___ Supplied information ___

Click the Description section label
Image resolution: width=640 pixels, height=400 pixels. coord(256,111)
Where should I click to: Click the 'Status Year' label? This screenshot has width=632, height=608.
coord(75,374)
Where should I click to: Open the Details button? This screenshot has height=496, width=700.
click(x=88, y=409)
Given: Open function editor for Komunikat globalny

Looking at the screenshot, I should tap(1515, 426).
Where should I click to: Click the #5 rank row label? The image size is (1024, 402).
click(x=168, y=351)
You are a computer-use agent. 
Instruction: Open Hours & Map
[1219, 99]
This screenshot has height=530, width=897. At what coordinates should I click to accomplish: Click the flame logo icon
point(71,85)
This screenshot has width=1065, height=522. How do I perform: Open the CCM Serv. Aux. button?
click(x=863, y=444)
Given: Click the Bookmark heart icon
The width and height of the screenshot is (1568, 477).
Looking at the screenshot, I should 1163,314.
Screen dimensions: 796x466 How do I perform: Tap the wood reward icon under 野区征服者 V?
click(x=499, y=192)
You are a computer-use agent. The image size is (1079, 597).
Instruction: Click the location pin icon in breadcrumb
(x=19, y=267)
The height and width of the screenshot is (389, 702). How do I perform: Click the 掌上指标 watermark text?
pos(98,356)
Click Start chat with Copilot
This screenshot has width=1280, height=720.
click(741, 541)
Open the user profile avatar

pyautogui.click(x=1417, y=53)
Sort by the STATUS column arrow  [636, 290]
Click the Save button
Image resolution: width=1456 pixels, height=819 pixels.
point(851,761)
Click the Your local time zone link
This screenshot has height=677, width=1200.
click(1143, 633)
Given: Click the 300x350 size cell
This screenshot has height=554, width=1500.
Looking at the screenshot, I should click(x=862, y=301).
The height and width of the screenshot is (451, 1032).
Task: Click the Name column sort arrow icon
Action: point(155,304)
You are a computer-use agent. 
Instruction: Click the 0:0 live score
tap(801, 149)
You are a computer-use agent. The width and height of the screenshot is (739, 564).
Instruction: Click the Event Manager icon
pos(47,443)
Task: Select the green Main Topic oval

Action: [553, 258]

___

*Work instruction*.
Give only a number, namely how many lines in the entries above hold the word "agent".

*Answer for the task*.
4